**Tasks for this exercise:**
**A)** In the page excerpt on Jamey Whetstone's mentors, what wine was in the bottles in the cooler on Larry Turley's tailgate?
**B)** Extend the page excerpt on Jamey Whetstone's mentors by one paragraph, picking up after its final sentence.

--- BEGIN Page excerpt ---

April 22, 2022 | 20 Years of Whetstone | Jamey Whetstone

20 Years of Whetstone | Chapter 3

Mentors throughout the years...

Larry Turley

I knew I wanted to quit my restaurant job the day I got to go spend a few hours with Larry, Ehren Jordan, Bob Nicolayson, and Thomas Brown up at a spot called the Whitney Tennessee Vineyard. Bright, cool, windy day of pruning vines with the Turley crew in February 1998. Larry had his candy apple red Suburban backed up against the vineyard, cooler on the tailgate provisioned with pork chops, veggies and couple bottles of Alain Graillot Crozes Hermitage.

They gave me a pair of old pruning shears, a handful of vines-worth of how to prune, & sage advice telling me not to “ruin the vintage ahead.” An old oil barrel had been sliced in half, one end cut out, a flat top welded on top, bicycle handles at one end to help steer, an old bicycle tire attached to an original fork for rolling. We’d fill the open end with the cuttings, a sprinkle of diesel and lite that puppy. Half hour later Larry is cooking chops and veggies on the flat top. Solo cups filled with Rhone Syrah, sitting in folding chairs enjoying a meal with new friends in a box canyon accented by a vineyard of old vine zinfandel in the northern end of Napa Valley. Are you fucking kidding me?!?! I gave my notice that summer and never looked back.

Larry, having a long career as a successful ER Doc, founded and sold his interest in Frog’s Leap Winery, and created one of the first world-renowned “cult wineries” Turley Wine Cellars….was also there to look at my business plans and give hard-earned advice as to what was silly and/or sound. Larry taught me fiscal responsibility when I had none. He also taught me to be good for my word no matter what. I have been through some extraordinarily lean years of my own making and he was always there to encourage/help me along within reason. I honestly don’t know how things would’ve turned out for the Napa Whetstones sans Larry.

--- END Page excerpt ---
--- BEGIN Dataset content ---

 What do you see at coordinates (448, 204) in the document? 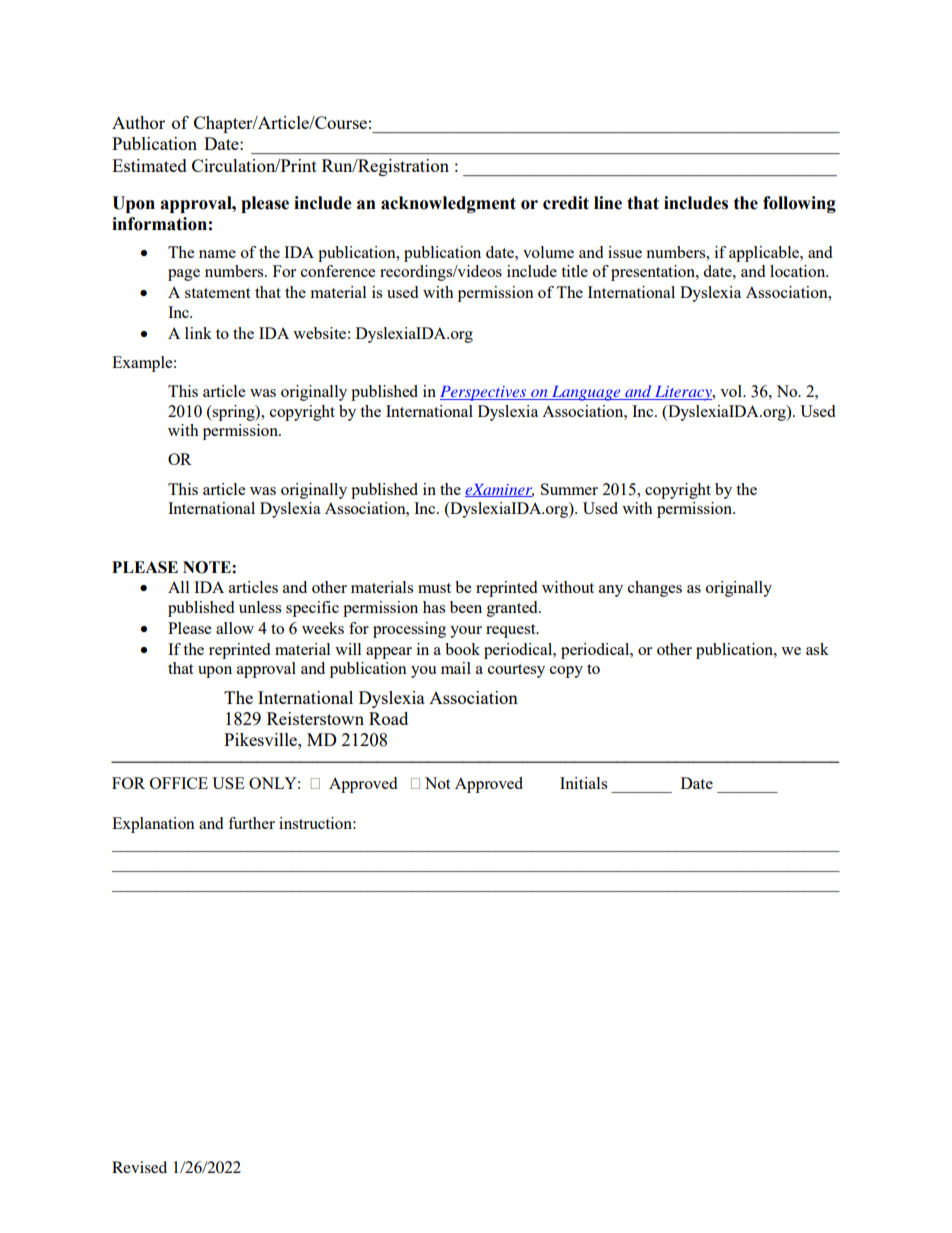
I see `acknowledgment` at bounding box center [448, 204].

--- END Dataset content ---
--- BEGIN Dataset content ---

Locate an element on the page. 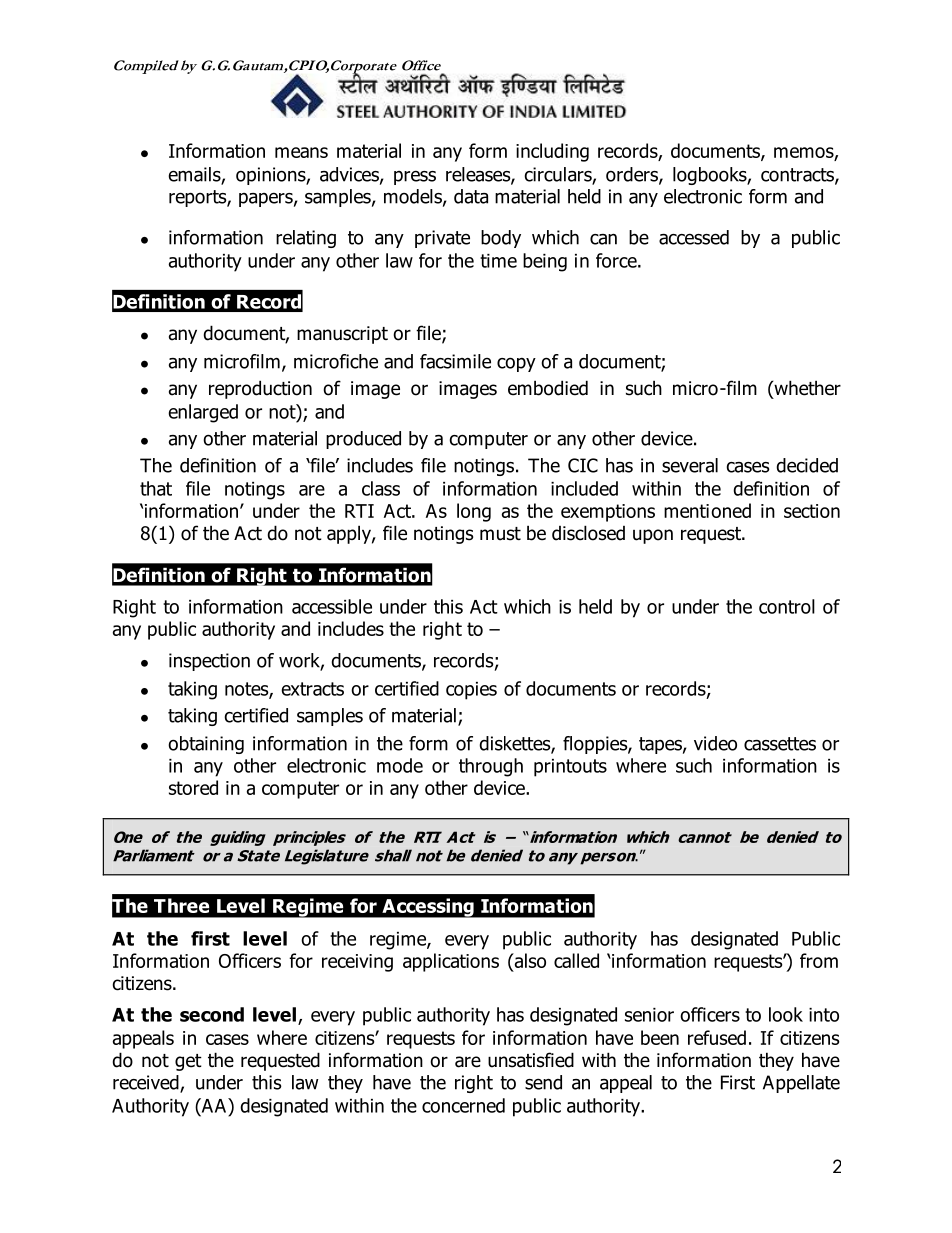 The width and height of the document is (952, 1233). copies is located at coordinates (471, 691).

--- END Dataset content ---

**Answers by task:**
**A)** Alain Graillot Crozes Hermitage.

**B)**
Ehren Jordan

Ehren was my boss at Turley Wine Cellars for the 7 vintages I worked there; A true vigneron and wildly rare in California. A vigneron directs all things vineyard and winemaking. He/she can diagram the vineyard layout, dial in a spray rig, adjust the spader depth, lead a pruning seminar on all things spur, cordon, or guyot, set up vineyard irrigation complete with fertigator, direct a vineyard crew from bud break to harvest, oversee all nuances of winemaking from when the grapes hit the barn, to fermentation temps, to pressing, to barrel down, to lees aging and all the specific oak influences in precise percentages, bottling predilections…all the while dictating pace of sales both wholesale and DTC.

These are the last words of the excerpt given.